[BEGIN]
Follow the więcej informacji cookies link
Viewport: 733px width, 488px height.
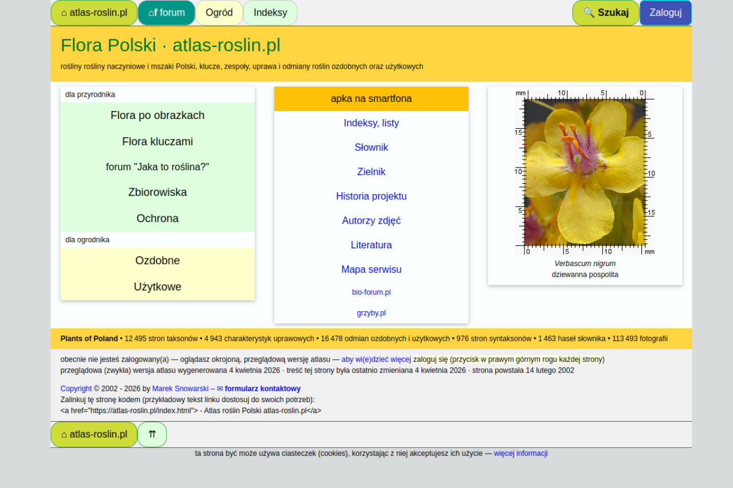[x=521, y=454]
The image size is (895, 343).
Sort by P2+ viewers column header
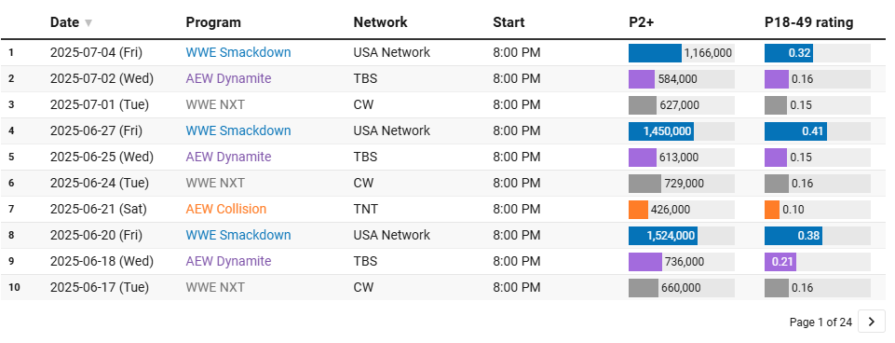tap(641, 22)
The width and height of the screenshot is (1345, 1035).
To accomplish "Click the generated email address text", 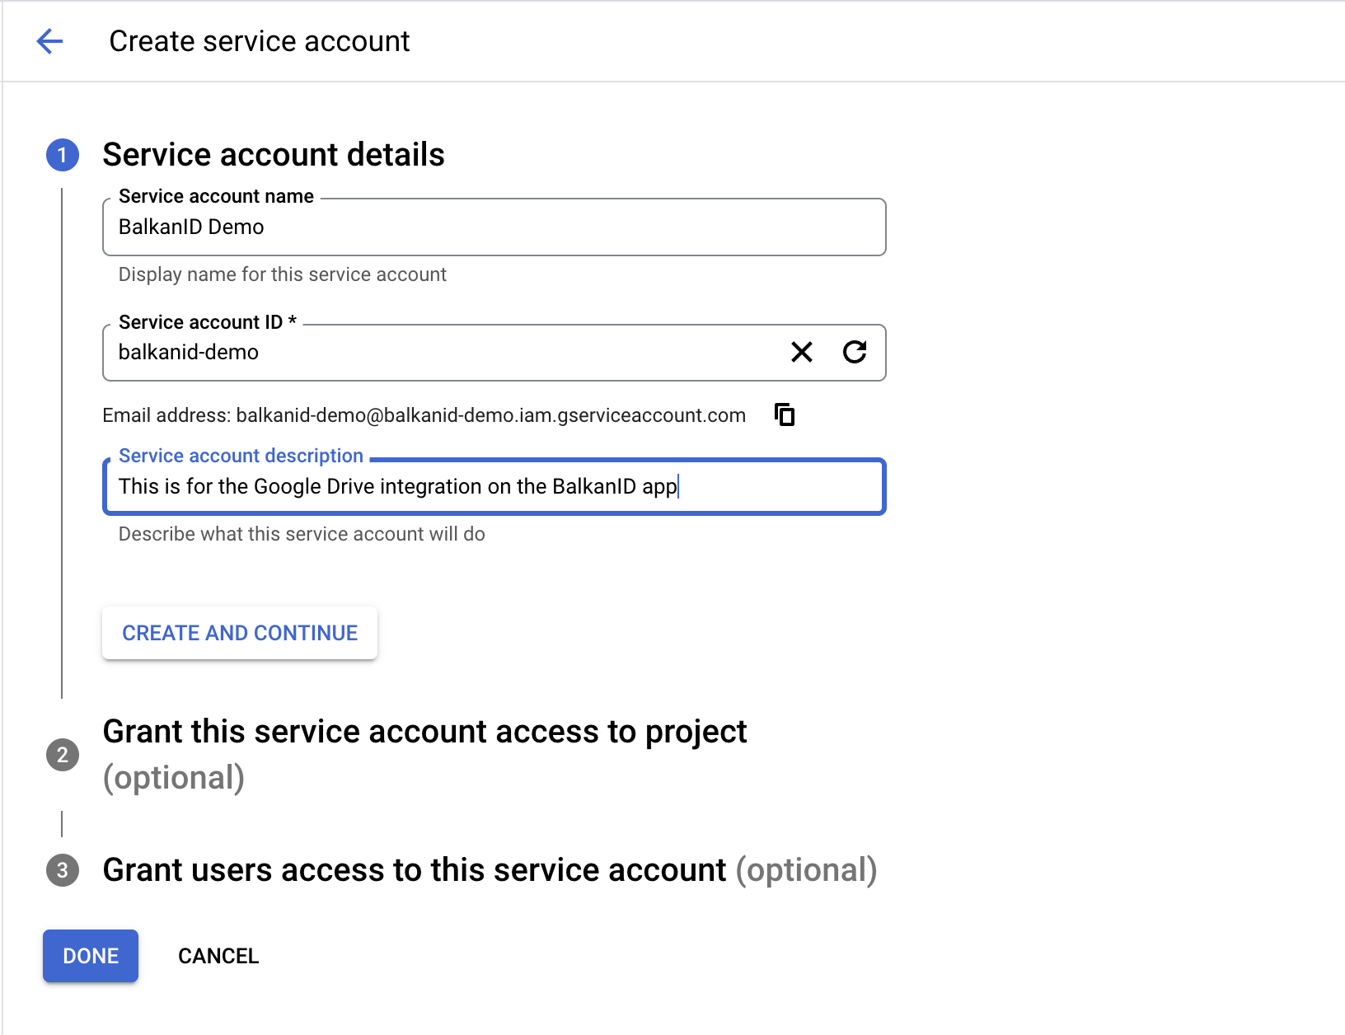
[END]
[BEGIN]
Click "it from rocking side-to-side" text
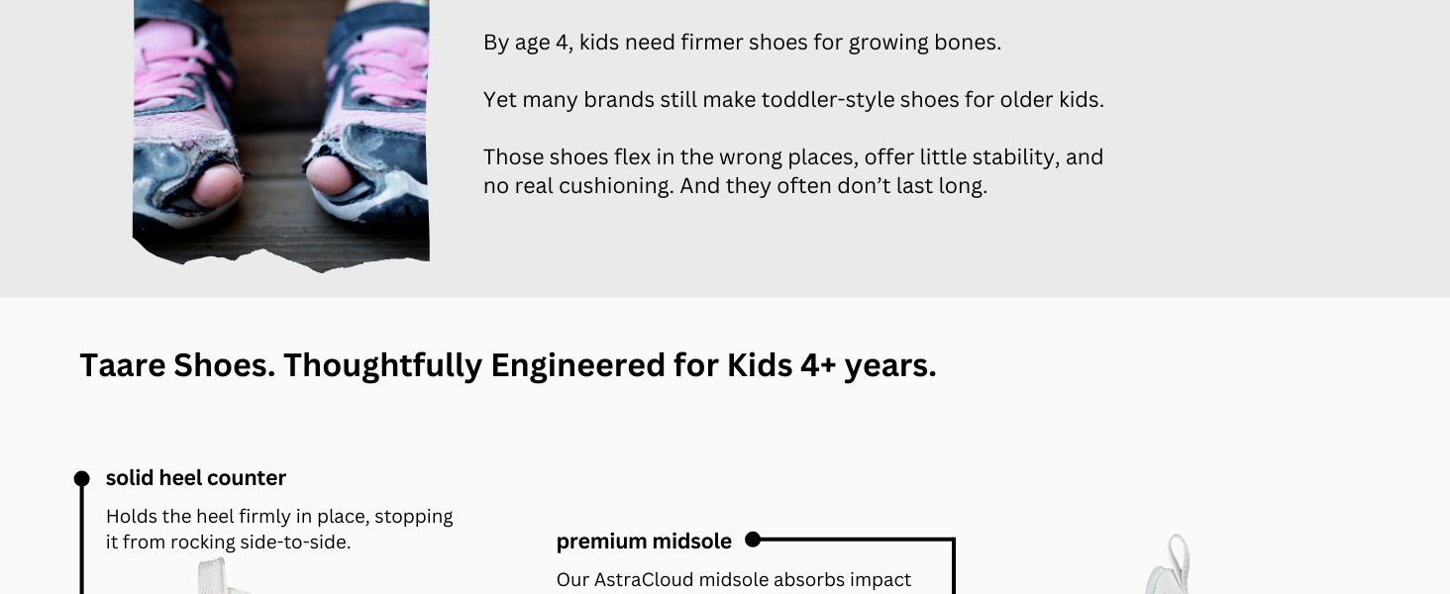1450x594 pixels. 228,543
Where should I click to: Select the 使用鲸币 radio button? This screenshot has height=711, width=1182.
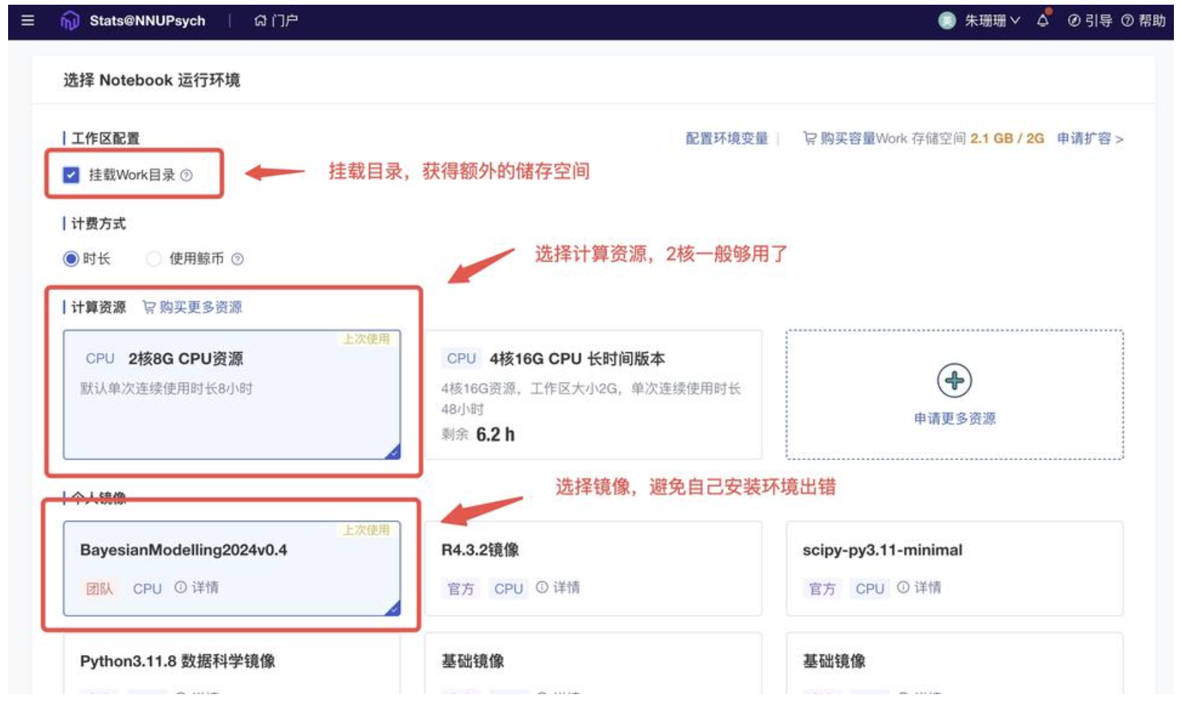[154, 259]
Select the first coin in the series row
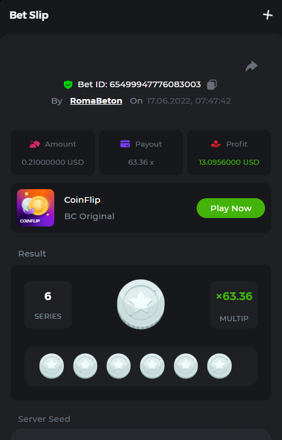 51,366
[END]
Update the data, beginning at the line that has "The width and" and stopping after the line that has "the generated email", so that "screenshot" becomes "image" with everything else left as it is. Leave the pictures out of your answer.

* **Exercise answer**
The width and height of the image is (1345, 1035).
To accomplish "Click the generated email address text", 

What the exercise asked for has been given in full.